== Page extract
The services sector was the primary driver of growth, increasing by 0.1% in August, while the production sector rebounded with a 0.5% increase after a prior contraction. Construction output also showed resilience, growing by 0.4% in August.
Ashley Webb, UK economist at Capital Economics, stated that the ONS data supports the notion of a mild slowdown rather than a recession. The consultancy predicts a 0.1% increase in GDP for September and estimates growth of 0.2% to 0.3% for the third quarter overall. Webb affirmed expectations for a gradual reduction in interest rates, predicting a cut to 4.75% in November, followed by potential further reductions at subsequent meetings.
Ellie Henderson, economist at Investec, also expects the BoE to continue easing borrowing costs.
“Providing the 30 October budget does not include any major curveballs, there are reasons to be optimistic moving forward, too.
“The household balance sheet is looking healthy; not only are nominal income gains outstripping inflation, implying real household income growth, the saving ratio is still elevated, at 10% in the last reading, giving room for spending growth to exceed real income growth if households so choose.
“Meanwhile on the business side, investment should be supported by lower interest rates, as the Bank of England looks to continue its easing cycle.”
With inflation projected to remain around the BoE’s target of 2%, the upcoming consumer price index (CPI) report due on 16 October will be key for the BoE’s decision. CPI inflation held steady at 2.2% in August, suggesting the possibility of a rate cut if inflation remains contained. The market is currently pricing in two quarter-point reductions by the end of the year.
Read more: UK economy returns to growth in August
Susannah Streeter, head of money and markets at Hargreaves Lansdown, noted that stable inflation in August raised hopes for continued calm in September prices. However, the uncertainty surrounding the upcoming budget may make consumers more cautious. She highlighted concerns over persistent wage growth, which could contribute to inflation if not managed carefully.
====
== Extracted entries
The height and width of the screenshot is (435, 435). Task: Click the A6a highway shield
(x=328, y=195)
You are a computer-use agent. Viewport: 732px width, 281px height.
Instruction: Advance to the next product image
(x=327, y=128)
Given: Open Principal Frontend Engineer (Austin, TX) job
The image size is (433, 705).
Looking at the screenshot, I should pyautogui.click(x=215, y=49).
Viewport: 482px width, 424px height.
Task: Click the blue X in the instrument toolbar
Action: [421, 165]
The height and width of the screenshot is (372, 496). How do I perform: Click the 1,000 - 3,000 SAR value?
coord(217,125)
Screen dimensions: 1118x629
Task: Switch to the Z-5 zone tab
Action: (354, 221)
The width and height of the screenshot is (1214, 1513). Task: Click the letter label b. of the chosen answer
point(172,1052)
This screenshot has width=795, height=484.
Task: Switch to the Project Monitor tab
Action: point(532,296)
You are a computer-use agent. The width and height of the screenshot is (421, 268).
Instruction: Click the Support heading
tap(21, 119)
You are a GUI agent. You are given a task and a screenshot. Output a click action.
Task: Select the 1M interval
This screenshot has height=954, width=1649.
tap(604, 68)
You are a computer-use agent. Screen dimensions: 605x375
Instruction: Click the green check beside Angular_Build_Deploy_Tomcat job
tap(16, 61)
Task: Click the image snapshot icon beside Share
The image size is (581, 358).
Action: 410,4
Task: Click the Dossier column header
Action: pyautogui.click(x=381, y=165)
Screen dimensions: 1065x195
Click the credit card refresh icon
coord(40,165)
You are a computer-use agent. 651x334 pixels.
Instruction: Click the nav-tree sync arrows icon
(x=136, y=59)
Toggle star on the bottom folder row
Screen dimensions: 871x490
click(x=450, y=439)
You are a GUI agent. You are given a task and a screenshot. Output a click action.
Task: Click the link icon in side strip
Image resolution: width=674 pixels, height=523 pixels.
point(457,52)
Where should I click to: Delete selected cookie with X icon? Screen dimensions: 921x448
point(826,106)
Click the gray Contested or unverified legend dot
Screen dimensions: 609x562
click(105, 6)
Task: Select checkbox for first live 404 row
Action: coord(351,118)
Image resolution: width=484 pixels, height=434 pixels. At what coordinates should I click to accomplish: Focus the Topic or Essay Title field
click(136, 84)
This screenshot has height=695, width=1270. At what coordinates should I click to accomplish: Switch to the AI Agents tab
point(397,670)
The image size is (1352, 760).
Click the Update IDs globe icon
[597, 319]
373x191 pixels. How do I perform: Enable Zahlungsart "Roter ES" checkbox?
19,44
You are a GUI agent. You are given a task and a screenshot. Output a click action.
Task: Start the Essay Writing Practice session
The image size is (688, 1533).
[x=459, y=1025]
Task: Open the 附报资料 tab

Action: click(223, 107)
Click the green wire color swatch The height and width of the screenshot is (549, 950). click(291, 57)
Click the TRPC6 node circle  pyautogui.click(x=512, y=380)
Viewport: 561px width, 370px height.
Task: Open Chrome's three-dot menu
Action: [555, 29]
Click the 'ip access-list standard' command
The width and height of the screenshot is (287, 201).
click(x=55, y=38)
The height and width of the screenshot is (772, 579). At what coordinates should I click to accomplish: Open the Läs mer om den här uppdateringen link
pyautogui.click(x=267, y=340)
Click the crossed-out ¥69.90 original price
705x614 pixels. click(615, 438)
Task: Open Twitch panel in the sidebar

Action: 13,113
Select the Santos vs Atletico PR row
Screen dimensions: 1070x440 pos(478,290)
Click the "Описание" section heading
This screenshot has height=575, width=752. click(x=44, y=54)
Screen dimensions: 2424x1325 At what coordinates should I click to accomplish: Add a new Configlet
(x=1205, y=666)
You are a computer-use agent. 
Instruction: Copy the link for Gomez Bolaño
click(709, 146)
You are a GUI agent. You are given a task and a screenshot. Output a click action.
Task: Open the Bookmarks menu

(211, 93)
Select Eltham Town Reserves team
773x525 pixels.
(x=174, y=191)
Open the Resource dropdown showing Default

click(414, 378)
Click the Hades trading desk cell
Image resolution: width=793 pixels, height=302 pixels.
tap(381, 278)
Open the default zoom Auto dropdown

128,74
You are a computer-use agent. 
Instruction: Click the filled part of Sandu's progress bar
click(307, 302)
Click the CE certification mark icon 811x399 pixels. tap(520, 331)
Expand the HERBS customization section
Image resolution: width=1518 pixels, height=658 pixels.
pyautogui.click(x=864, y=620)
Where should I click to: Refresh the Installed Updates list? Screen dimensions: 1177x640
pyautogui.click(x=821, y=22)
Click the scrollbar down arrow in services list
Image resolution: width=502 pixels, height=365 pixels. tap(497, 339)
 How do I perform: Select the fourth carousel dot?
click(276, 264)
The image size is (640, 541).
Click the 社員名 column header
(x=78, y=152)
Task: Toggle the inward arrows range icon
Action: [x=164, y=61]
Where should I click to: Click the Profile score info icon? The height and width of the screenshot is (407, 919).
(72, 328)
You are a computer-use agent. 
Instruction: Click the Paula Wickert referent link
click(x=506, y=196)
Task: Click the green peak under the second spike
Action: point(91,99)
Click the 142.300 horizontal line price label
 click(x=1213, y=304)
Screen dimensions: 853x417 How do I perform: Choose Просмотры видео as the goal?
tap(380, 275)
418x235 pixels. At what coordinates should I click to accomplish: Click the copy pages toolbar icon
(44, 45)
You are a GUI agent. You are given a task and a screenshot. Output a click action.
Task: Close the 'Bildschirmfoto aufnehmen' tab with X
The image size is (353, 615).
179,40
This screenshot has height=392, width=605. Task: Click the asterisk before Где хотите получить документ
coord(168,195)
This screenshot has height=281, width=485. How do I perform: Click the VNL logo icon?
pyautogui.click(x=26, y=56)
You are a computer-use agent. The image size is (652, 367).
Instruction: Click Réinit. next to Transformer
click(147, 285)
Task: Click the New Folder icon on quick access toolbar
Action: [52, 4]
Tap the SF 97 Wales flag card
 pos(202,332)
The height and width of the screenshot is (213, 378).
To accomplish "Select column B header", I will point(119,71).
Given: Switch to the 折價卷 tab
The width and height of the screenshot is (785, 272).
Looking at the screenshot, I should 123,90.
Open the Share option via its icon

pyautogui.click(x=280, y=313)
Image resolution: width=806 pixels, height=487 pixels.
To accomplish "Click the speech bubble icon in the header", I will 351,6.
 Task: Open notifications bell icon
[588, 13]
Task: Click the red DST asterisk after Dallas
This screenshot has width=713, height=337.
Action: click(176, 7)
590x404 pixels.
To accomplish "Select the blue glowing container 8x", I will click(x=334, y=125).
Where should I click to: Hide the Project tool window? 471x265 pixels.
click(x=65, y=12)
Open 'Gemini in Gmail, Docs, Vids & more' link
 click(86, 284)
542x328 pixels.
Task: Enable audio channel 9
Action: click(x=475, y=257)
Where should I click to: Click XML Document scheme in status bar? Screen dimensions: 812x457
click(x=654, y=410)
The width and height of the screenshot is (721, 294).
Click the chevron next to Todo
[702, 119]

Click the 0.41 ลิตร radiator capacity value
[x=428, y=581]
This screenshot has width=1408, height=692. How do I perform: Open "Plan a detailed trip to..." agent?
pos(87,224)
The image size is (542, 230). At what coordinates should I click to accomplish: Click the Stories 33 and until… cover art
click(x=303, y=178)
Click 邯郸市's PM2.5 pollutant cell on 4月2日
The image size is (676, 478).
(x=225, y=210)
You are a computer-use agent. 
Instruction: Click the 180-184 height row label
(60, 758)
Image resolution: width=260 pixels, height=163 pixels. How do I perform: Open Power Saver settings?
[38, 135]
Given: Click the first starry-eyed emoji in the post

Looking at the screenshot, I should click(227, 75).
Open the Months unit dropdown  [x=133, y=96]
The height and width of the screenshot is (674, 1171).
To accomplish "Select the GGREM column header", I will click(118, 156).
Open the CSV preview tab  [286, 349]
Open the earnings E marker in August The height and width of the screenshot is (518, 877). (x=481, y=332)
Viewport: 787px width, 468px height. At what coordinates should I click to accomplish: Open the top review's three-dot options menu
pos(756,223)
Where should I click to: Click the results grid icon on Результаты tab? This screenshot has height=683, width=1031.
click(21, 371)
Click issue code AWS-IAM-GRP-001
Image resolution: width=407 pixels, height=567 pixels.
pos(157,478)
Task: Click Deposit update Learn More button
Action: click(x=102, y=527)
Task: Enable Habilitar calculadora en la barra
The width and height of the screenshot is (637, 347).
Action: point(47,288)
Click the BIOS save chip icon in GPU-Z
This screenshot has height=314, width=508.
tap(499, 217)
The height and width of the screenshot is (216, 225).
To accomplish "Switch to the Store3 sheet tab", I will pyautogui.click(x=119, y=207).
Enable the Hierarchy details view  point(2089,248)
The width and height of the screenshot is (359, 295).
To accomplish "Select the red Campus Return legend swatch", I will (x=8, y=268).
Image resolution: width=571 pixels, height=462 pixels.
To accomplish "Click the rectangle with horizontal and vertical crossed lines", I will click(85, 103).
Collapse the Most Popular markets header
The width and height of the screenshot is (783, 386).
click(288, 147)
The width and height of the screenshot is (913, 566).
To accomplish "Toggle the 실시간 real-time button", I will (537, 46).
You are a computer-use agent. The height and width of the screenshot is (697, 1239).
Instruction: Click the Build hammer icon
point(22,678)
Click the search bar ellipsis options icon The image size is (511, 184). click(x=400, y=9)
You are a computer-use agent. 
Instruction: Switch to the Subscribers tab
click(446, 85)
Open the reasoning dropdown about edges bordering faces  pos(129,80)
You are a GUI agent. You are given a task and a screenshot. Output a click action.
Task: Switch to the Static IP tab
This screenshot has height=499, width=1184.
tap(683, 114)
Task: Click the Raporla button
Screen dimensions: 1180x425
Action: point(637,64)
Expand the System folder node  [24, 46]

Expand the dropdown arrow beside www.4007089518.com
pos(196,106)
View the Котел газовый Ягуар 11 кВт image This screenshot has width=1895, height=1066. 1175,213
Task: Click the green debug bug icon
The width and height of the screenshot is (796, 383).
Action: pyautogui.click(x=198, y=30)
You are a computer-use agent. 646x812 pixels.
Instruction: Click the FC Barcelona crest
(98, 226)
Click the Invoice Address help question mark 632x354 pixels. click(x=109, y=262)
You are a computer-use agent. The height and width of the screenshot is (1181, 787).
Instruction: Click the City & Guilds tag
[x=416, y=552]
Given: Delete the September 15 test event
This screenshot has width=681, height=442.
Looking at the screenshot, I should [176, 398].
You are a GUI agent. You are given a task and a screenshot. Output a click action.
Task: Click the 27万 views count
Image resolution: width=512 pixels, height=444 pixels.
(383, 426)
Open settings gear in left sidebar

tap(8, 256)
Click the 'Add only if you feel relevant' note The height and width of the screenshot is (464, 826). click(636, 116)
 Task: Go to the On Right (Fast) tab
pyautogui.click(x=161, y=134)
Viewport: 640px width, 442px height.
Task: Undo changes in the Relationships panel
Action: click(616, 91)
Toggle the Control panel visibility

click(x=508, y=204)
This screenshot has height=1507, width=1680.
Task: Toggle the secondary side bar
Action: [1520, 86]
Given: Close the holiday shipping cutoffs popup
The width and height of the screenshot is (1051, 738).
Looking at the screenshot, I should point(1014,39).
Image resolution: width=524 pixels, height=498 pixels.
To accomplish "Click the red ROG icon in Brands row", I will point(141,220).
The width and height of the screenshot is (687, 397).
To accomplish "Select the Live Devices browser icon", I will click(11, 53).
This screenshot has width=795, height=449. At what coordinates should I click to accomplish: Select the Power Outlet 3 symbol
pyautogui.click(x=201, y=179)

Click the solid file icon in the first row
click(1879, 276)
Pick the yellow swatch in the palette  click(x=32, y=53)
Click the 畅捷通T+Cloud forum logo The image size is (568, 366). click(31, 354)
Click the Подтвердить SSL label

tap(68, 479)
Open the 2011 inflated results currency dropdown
====
* _Set exercise 1_
Name every person the UK economy text identifies by name, along with the organization each one works for.
* _Set exercise 2_
According to the UK economy text, what was the household saving ratio in the last reading?
* _Set exercise 3_
Translate this sentence from the UK economy text into Spanish: "Ellie Henderson, economist at Investec, also expects the BoE to continue easing borrowing costs."

* _Exercise result 1_
- Ashley Webb, Capital Economics
- Ellie Henderson, Investec
- Susannah Streeter, Hargreaves Lansdown

* _Exercise result 2_
10%

* _Exercise result 3_
Ellie Henderson, economista de Investec, también espera que el BoE siga reduciendo los costos de endeudamiento.